::: Material shown
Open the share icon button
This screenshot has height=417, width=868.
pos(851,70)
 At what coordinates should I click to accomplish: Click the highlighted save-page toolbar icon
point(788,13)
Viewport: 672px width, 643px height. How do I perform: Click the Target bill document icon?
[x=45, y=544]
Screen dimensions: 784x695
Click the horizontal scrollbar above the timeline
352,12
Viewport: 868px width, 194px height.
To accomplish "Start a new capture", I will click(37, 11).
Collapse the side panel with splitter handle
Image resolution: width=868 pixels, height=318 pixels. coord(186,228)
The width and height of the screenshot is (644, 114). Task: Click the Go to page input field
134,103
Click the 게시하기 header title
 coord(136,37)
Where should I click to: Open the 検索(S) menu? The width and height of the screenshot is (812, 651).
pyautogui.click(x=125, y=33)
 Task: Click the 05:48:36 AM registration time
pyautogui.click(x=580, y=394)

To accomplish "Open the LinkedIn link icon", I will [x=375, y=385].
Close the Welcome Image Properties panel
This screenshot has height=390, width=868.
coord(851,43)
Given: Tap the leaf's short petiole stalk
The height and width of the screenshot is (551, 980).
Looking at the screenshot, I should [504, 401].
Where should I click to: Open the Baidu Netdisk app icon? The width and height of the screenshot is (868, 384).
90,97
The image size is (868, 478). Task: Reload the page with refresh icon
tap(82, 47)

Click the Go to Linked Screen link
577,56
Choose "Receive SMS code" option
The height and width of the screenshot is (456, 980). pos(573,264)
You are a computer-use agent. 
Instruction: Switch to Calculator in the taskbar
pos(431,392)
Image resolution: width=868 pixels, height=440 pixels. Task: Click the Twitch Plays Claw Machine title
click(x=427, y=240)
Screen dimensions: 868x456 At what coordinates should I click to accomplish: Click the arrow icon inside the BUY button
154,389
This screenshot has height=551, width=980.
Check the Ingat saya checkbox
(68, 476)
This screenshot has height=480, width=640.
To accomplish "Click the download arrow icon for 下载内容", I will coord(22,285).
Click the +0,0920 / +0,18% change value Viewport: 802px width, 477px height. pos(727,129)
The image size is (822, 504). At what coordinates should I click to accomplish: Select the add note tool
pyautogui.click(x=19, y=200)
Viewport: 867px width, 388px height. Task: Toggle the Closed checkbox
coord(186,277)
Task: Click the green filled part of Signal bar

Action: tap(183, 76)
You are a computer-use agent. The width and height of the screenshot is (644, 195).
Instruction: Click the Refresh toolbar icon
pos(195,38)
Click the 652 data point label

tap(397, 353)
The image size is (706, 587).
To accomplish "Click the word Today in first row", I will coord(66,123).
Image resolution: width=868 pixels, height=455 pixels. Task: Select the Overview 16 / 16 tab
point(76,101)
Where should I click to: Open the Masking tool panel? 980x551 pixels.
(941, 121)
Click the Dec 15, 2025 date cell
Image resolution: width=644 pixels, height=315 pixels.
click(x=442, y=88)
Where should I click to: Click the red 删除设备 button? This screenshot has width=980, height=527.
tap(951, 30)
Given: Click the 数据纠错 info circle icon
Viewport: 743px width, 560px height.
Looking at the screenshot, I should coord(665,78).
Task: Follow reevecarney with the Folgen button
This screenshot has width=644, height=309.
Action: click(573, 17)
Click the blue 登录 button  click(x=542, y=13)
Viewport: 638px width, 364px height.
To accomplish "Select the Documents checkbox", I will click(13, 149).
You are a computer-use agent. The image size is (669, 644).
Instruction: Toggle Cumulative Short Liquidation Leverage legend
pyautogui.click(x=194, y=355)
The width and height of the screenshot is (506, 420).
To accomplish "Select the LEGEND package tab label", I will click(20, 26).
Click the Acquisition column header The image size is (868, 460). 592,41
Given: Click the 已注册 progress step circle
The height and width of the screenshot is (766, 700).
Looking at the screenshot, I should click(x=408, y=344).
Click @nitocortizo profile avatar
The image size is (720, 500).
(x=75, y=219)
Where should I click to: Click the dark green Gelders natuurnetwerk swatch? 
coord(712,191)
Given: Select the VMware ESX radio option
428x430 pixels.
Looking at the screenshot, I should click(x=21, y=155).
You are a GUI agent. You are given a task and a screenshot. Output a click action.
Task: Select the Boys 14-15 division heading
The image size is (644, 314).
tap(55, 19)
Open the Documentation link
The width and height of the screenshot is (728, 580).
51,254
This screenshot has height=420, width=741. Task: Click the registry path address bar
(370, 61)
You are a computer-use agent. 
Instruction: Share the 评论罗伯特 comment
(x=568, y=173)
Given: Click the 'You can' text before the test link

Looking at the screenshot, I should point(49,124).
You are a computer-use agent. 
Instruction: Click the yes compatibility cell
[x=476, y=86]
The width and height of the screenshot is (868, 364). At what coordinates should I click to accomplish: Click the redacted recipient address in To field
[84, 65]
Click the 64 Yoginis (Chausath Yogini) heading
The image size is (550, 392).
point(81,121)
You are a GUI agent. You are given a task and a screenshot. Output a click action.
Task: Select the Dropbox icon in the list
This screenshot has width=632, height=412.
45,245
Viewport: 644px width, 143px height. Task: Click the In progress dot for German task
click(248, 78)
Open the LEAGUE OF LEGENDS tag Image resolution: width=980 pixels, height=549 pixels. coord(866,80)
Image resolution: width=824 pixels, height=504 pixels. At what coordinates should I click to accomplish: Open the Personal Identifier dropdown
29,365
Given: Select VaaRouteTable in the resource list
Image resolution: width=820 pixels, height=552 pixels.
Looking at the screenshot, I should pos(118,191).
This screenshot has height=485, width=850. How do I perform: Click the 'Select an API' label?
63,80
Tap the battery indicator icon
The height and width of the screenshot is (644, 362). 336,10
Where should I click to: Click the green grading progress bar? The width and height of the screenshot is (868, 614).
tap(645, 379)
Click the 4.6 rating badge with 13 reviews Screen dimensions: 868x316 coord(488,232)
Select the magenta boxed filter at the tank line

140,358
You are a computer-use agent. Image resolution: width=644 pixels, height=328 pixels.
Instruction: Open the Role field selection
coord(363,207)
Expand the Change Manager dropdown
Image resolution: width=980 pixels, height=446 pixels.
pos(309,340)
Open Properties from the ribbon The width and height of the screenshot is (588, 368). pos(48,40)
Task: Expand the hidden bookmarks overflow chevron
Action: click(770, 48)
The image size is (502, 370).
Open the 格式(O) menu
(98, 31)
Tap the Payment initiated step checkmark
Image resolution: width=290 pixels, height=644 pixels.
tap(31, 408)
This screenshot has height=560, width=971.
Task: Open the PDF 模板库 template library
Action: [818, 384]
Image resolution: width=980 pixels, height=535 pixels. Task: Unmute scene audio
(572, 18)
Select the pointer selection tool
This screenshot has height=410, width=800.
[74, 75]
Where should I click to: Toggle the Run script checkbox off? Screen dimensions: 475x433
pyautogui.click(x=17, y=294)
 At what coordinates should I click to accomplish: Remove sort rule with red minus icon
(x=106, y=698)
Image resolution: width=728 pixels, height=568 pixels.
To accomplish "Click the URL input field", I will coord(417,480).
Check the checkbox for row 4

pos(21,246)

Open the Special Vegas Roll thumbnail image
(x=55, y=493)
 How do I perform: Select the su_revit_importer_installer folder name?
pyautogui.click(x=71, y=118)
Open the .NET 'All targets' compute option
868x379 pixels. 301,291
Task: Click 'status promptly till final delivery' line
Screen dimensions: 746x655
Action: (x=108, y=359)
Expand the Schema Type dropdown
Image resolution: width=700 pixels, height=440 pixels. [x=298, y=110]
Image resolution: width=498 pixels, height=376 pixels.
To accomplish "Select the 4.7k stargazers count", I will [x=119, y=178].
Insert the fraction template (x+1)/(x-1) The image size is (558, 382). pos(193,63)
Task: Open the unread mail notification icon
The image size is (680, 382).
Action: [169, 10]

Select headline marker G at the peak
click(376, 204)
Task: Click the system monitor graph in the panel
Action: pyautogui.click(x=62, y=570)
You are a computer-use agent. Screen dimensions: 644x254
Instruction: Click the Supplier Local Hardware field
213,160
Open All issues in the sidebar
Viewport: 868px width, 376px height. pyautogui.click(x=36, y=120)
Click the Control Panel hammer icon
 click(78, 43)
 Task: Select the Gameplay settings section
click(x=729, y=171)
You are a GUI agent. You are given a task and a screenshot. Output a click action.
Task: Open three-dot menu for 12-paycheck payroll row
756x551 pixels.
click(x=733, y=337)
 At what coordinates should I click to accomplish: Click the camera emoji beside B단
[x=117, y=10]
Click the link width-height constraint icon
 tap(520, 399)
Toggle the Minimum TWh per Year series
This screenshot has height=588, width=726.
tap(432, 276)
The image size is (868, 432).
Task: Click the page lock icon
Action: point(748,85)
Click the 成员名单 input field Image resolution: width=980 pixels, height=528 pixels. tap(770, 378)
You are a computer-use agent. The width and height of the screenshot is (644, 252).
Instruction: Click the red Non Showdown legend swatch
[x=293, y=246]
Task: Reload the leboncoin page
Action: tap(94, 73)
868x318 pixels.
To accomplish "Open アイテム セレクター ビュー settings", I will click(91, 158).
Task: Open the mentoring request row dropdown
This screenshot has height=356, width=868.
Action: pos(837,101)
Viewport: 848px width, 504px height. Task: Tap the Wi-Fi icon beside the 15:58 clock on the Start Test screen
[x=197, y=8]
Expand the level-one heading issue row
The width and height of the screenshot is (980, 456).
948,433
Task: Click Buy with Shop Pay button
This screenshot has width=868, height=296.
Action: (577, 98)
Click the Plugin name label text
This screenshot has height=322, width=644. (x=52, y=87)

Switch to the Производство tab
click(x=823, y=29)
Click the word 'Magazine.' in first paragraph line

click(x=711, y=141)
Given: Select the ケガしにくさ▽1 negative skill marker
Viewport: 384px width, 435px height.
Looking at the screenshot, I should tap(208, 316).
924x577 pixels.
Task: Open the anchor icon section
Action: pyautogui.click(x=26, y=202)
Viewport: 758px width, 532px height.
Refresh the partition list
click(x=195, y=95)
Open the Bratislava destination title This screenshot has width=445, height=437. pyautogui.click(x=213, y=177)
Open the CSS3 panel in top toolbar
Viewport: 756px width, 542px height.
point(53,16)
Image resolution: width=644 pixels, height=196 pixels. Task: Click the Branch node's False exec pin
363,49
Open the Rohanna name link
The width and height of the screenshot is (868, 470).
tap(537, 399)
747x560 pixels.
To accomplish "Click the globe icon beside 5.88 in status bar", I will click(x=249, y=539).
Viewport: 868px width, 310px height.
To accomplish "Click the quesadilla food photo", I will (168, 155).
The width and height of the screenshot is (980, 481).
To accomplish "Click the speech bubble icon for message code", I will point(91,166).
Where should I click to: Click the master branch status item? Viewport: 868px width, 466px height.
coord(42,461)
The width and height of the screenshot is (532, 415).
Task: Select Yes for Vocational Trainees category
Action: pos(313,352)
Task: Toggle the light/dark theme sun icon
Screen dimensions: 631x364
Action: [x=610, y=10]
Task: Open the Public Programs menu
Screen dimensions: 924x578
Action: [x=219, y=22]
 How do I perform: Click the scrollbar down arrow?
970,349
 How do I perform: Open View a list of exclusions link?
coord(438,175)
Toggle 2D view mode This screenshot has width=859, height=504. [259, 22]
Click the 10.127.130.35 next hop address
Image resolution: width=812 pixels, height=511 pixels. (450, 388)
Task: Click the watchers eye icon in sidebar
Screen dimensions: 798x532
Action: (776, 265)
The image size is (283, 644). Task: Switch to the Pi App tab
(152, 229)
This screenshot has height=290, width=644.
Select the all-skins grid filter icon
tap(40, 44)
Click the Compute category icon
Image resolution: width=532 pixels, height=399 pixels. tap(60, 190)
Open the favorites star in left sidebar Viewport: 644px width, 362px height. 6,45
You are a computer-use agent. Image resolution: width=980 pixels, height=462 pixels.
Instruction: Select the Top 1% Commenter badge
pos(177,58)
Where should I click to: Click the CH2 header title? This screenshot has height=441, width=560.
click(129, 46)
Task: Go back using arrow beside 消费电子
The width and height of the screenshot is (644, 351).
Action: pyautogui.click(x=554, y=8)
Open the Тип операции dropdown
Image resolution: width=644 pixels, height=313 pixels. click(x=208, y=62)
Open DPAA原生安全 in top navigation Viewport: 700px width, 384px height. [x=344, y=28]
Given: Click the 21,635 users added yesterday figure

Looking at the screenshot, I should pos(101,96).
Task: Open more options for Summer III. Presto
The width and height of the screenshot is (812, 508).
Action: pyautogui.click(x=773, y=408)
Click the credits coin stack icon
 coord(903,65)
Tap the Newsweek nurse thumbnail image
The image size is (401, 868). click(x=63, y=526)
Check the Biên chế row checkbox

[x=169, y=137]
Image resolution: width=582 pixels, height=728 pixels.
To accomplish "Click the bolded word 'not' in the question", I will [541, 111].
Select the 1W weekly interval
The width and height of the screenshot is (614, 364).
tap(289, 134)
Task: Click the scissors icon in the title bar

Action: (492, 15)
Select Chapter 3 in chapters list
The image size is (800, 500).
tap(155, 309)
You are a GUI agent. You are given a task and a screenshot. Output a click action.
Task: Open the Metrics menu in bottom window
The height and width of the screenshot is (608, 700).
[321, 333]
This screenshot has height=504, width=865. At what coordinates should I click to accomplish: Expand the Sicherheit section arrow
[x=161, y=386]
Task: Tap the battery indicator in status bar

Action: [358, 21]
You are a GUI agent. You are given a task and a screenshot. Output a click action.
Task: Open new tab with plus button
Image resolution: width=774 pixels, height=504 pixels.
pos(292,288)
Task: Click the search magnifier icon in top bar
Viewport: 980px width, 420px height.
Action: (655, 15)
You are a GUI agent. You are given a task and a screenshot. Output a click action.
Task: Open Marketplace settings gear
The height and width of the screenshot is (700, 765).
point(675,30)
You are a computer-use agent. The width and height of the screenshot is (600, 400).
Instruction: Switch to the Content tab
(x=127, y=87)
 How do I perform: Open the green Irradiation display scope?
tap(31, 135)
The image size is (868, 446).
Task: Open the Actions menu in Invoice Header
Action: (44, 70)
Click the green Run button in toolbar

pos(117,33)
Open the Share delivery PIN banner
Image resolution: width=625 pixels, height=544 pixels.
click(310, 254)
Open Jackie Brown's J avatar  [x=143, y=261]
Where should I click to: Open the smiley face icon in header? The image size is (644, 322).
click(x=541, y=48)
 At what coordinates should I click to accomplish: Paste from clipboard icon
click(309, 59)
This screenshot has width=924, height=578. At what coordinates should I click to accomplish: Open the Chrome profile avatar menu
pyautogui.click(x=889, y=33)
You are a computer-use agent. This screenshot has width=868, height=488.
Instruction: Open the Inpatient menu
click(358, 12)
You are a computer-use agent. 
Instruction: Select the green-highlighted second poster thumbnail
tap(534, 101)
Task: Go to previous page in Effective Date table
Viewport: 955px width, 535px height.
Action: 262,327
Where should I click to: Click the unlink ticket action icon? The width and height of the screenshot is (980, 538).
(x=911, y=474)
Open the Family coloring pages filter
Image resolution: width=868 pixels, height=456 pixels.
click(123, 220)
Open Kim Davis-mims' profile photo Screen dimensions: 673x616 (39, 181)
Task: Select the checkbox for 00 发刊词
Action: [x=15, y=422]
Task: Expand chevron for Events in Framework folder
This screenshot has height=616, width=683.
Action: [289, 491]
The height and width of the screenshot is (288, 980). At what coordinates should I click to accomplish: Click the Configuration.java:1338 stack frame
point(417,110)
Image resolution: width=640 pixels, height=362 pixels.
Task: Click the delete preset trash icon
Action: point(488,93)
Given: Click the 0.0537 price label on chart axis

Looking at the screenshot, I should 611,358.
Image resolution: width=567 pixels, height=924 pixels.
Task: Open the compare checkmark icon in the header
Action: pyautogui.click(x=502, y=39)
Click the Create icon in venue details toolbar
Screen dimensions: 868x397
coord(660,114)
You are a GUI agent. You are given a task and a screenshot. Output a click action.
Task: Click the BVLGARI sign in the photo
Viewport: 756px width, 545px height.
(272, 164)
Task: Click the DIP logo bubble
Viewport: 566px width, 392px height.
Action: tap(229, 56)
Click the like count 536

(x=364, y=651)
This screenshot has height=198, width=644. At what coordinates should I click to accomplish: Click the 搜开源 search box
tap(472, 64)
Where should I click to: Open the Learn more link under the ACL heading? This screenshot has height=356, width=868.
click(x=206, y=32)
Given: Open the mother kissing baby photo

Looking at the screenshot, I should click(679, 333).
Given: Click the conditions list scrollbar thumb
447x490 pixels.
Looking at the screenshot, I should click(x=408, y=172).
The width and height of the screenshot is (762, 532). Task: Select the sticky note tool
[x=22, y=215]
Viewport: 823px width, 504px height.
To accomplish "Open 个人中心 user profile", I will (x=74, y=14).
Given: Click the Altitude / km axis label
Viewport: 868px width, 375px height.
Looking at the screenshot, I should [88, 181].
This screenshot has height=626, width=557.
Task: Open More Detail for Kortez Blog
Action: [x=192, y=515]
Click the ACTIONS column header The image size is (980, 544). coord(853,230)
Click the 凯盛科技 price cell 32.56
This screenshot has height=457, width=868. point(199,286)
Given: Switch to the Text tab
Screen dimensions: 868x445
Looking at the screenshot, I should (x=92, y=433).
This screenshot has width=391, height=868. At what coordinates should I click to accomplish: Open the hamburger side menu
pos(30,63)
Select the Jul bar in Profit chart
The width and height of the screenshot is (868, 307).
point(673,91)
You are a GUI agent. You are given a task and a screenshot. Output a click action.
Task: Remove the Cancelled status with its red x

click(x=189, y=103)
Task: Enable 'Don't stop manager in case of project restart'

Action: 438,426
::::::
Aim of the task: Would you copy out exactly the lines above that start at the one containing "Click the 10.127.130.35 next hop address" and end at the one containing "You are a computer-use agent. Image resolution: width=980", inclusive?

Expected answer:
Click the 10.127.130.35 next hop address
Image resolution: width=812 pixels, height=511 pixels. (450, 388)
Task: Click the watchers eye icon in sidebar
Screen dimensions: 798x532
Action: (776, 265)
The image size is (283, 644). Task: Switch to the Pi App tab
(152, 229)
This screenshot has height=290, width=644.
Select the all-skins grid filter icon
tap(40, 44)
Click the Compute category icon
Image resolution: width=532 pixels, height=399 pixels. tap(60, 190)
Open the favorites star in left sidebar Viewport: 644px width, 362px height. 6,45
You are a computer-use agent. Image resolution: width=980 pixels, height=462 pixels.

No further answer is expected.